Objective
Copy each of the following lines word for word, without changing anything.

Material provided
======
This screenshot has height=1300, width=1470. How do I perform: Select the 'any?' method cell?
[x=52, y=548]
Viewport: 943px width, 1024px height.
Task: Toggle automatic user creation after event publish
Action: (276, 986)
======
Finished exercise
This screenshot has height=1300, width=1470. How do I perform: Select the 'any?' method cell?
[x=52, y=548]
Viewport: 943px width, 1024px height.
Task: Toggle automatic user creation after event publish
Action: (276, 986)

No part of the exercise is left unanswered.